▶ **WHAT TO DO**
Can you retype word for word the lines from the one containing "Where should I click to: Click the Маркет" through the last line, both included, and leave the pictures out?

▶ **DATA ROWS**
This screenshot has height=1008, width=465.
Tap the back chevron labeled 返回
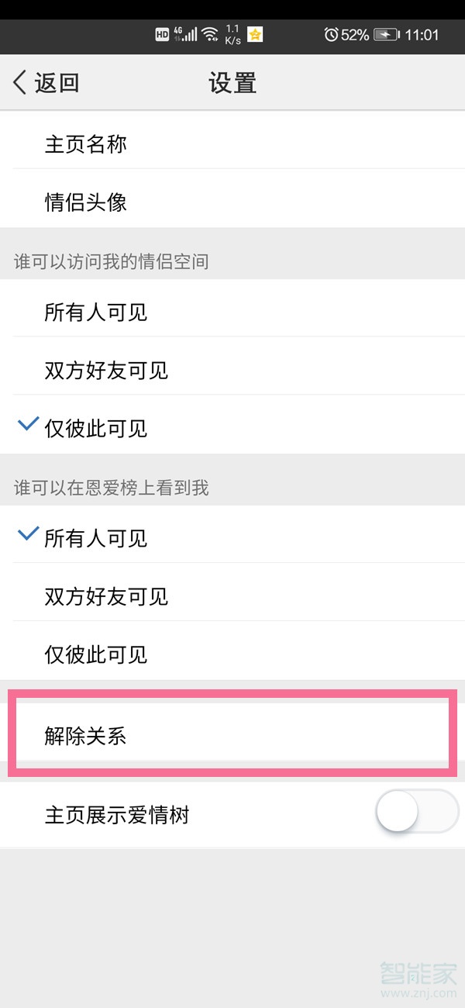point(45,82)
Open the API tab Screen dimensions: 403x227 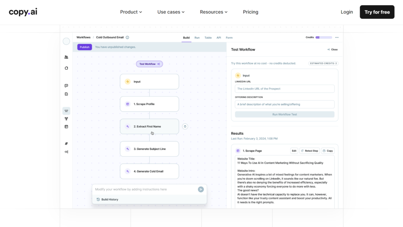218,38
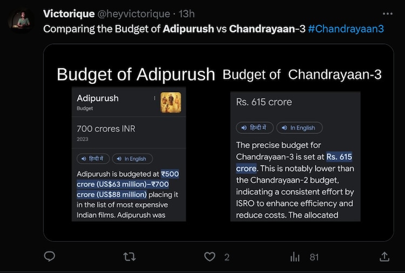Image resolution: width=405 pixels, height=273 pixels.
Task: View tweet analytics bar chart icon
Action: tap(295, 257)
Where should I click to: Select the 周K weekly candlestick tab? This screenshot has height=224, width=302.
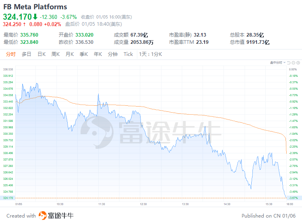tap(56, 54)
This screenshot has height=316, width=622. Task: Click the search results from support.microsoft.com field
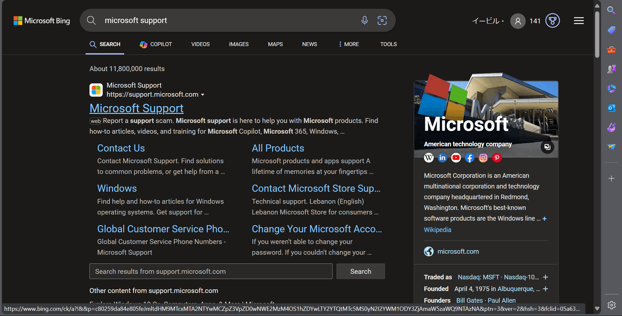pos(211,271)
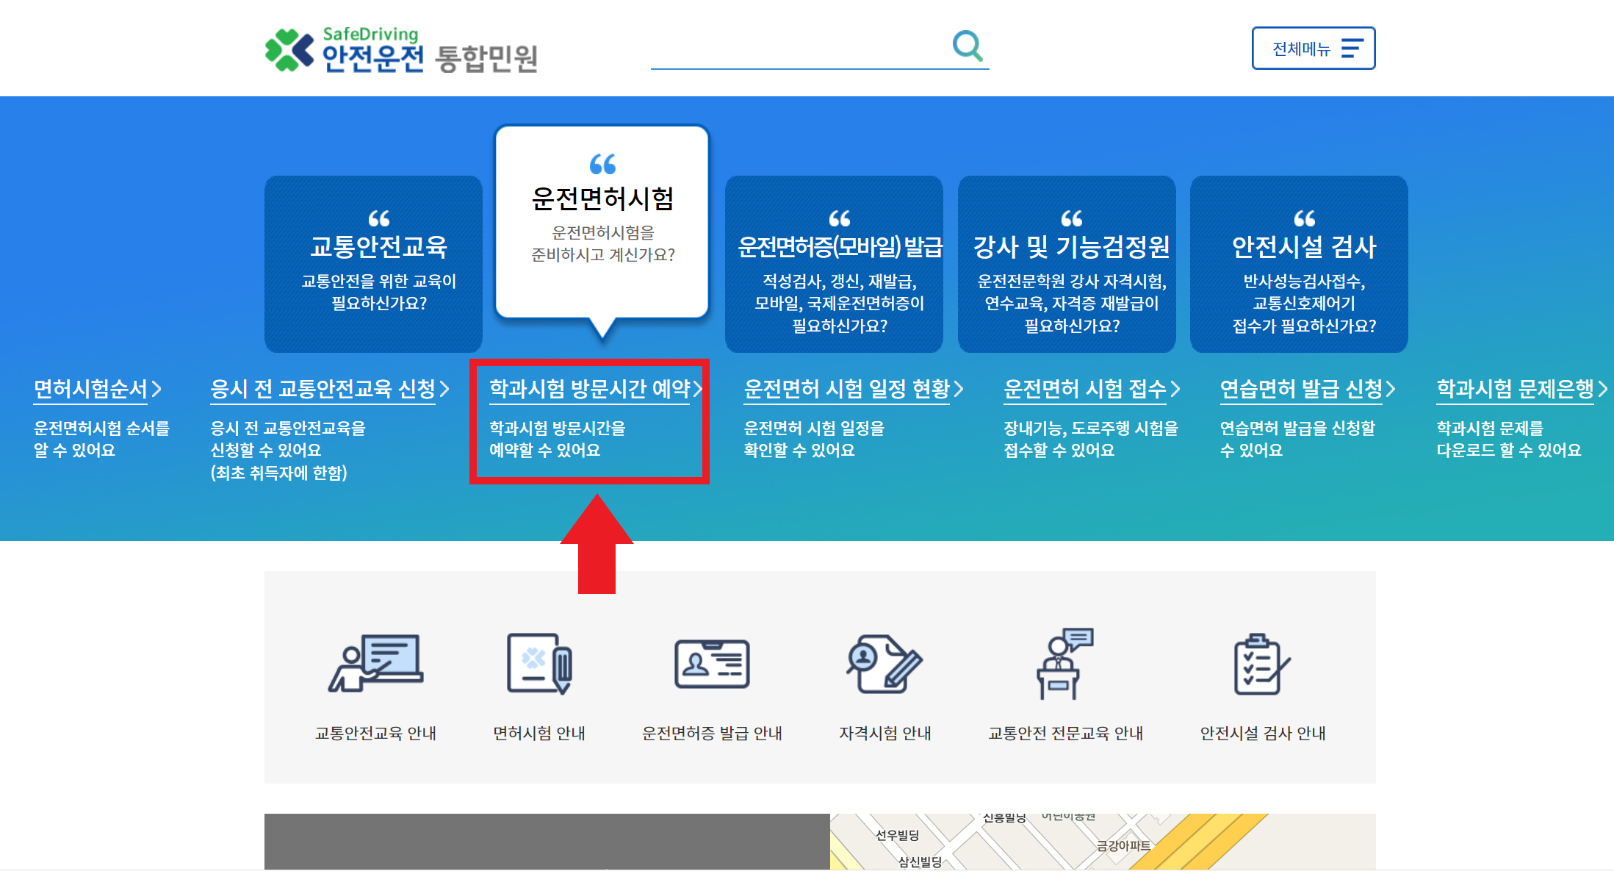Go to 운전면허 시험 일정 현황

pos(847,389)
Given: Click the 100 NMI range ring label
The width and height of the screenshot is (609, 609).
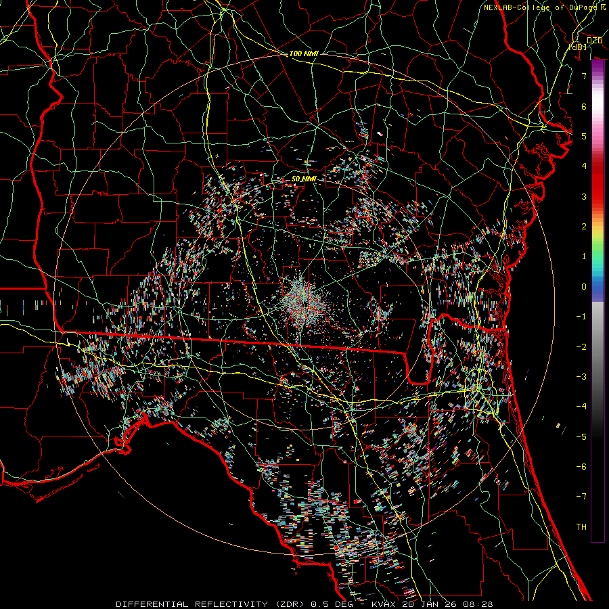Looking at the screenshot, I should coord(304,53).
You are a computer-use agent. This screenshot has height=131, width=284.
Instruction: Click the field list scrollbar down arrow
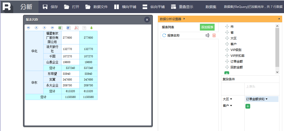click(277, 72)
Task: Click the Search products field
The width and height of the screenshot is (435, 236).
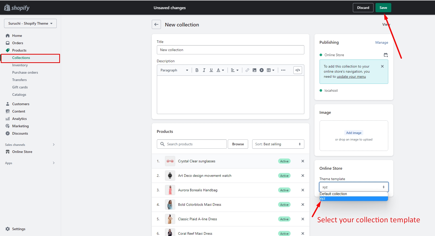Action: 195,144
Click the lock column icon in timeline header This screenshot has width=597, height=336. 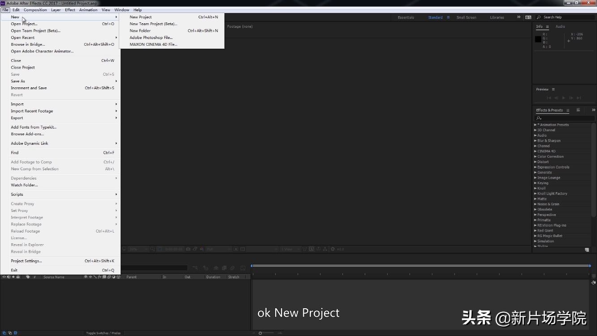point(18,277)
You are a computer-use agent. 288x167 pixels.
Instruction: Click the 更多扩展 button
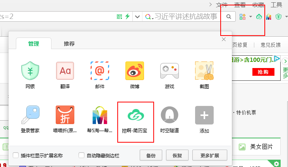click(x=209, y=155)
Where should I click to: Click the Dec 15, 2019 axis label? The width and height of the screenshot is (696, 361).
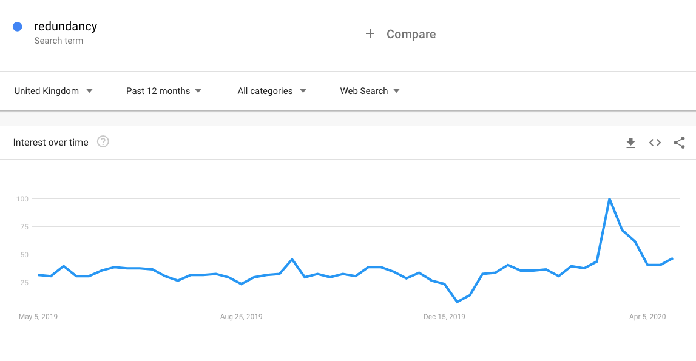pyautogui.click(x=445, y=317)
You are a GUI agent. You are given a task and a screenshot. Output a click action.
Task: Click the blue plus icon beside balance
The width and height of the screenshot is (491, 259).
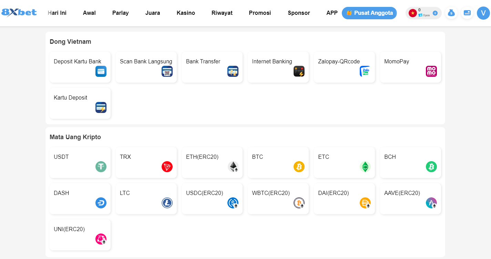435,13
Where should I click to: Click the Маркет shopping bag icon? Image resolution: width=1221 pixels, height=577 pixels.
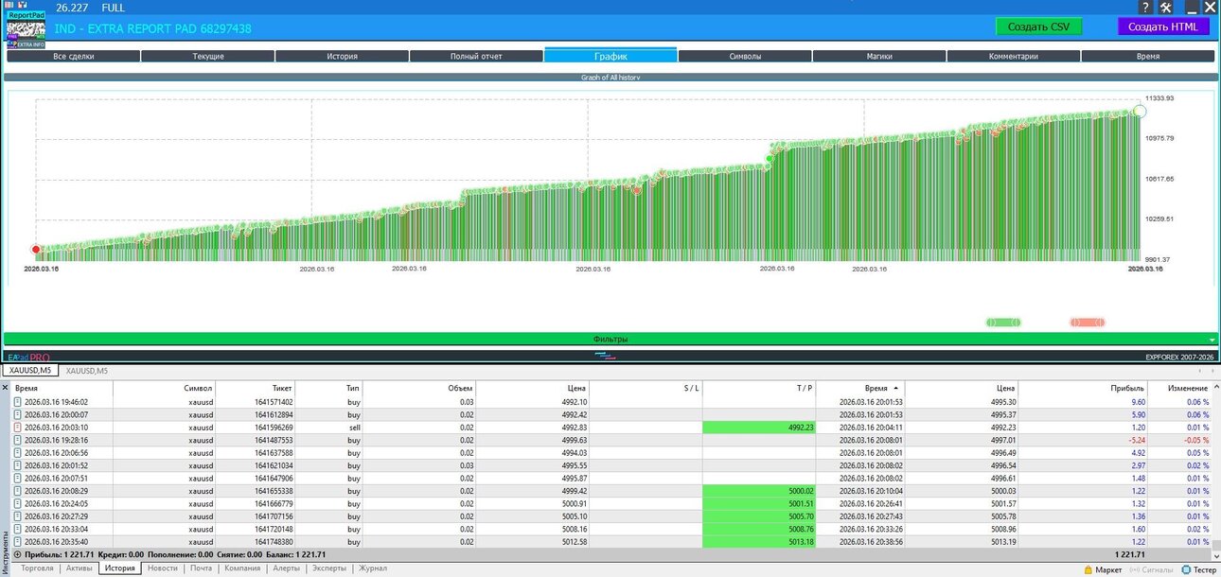coord(1087,569)
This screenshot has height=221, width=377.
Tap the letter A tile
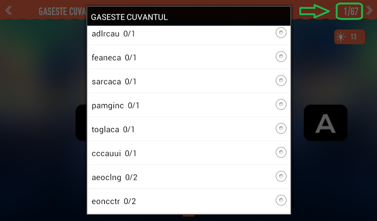point(325,123)
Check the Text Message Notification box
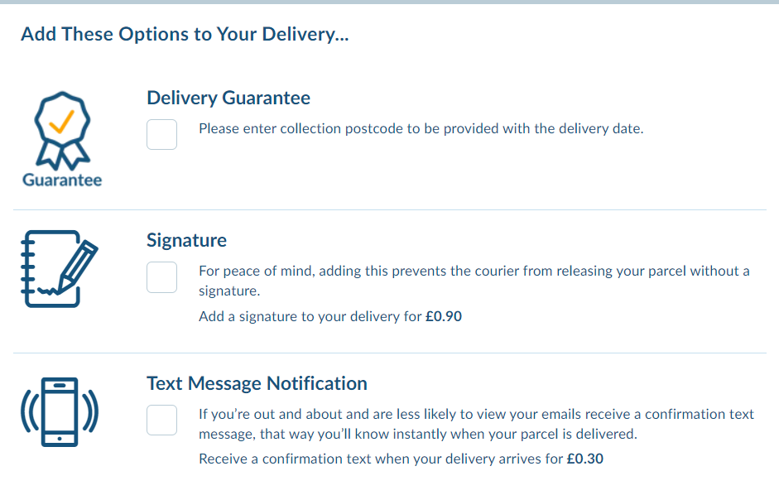The height and width of the screenshot is (495, 779). point(161,420)
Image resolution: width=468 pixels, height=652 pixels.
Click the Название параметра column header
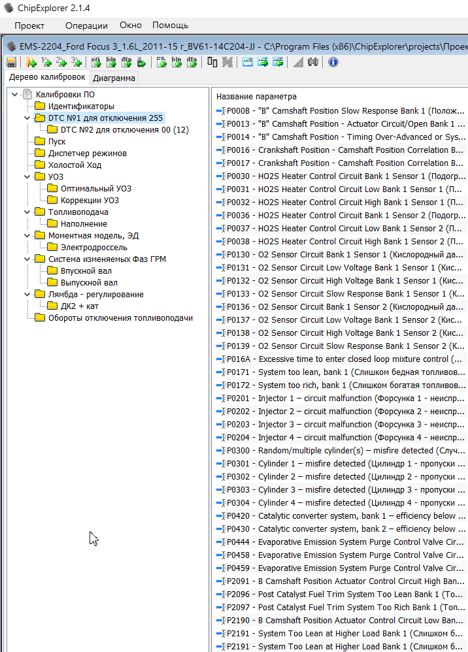point(256,96)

▶ **TASK OUTPUT**
Where should I click to: Click the Маркет shopping bag icon? Image resolution: width=1221 pixels, height=577 pixels.
coord(1087,569)
This screenshot has height=221, width=377.
Tap the letter A tile
point(325,123)
Check the Text Message Notification box
The height and width of the screenshot is (495, 779). point(161,420)
Image resolution: width=468 pixels, height=652 pixels.
Click the Название параметра column header
point(256,96)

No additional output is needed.